Start of Data section
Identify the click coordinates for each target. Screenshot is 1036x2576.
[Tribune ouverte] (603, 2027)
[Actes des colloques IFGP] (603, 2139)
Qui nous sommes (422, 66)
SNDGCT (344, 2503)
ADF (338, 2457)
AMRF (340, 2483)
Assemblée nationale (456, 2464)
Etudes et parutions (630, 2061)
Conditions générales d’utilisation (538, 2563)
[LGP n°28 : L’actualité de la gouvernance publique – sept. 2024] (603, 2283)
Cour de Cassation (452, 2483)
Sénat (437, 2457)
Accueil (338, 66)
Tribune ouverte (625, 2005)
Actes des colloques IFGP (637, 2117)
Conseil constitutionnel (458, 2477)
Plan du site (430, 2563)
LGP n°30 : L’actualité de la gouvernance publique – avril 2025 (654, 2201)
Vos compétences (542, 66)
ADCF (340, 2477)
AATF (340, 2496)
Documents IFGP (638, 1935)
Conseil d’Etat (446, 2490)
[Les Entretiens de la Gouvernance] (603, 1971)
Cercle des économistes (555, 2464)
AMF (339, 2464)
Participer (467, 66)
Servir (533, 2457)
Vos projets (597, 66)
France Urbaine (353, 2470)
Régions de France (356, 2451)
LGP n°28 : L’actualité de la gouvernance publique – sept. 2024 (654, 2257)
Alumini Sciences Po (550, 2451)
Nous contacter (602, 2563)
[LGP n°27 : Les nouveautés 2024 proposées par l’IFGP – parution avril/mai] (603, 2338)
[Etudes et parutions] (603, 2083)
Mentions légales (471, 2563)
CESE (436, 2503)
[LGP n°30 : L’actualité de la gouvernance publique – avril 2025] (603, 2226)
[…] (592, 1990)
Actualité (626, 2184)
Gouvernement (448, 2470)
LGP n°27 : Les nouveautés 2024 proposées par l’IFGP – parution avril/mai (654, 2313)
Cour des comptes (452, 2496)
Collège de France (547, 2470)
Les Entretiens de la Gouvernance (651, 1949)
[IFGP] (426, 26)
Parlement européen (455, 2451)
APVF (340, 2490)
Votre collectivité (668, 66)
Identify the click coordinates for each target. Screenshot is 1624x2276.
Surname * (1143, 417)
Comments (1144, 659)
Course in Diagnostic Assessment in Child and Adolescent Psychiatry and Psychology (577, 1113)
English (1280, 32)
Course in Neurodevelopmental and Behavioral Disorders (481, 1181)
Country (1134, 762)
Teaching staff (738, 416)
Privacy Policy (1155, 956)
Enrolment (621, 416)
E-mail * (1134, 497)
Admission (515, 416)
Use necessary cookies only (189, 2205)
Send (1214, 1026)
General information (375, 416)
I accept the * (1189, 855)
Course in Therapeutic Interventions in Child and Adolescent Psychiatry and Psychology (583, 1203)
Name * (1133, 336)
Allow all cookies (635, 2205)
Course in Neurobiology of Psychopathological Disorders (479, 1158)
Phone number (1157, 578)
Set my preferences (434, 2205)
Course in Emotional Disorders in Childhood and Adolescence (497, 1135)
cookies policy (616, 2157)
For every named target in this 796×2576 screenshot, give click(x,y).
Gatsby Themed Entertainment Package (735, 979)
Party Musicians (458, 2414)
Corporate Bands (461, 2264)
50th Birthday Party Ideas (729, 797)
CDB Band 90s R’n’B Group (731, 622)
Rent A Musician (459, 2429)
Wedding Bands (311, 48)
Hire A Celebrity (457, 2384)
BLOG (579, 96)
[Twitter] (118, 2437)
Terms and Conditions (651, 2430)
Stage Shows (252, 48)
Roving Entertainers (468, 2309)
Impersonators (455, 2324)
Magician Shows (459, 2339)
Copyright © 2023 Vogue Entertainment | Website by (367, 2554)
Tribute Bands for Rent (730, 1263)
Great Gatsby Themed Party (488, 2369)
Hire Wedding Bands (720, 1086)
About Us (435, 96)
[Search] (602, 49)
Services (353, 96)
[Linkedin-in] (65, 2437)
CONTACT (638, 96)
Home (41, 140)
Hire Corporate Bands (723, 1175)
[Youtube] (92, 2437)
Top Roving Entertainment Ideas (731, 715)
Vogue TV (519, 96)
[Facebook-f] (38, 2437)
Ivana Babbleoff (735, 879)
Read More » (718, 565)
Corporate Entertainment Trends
End of Data section
Task to complete: Take the lines from the top of the data through the one that contains "Assemblée nationale (456, 2464)" and copy them exactly, leaving out every line after it.

Result of this task:
Identify the click coordinates for each target. Screenshot is 1036x2576.
[Tribune ouverte] (603, 2027)
[Actes des colloques IFGP] (603, 2139)
Qui nous sommes (422, 66)
SNDGCT (344, 2503)
ADF (338, 2457)
AMRF (340, 2483)
Assemblée nationale (456, 2464)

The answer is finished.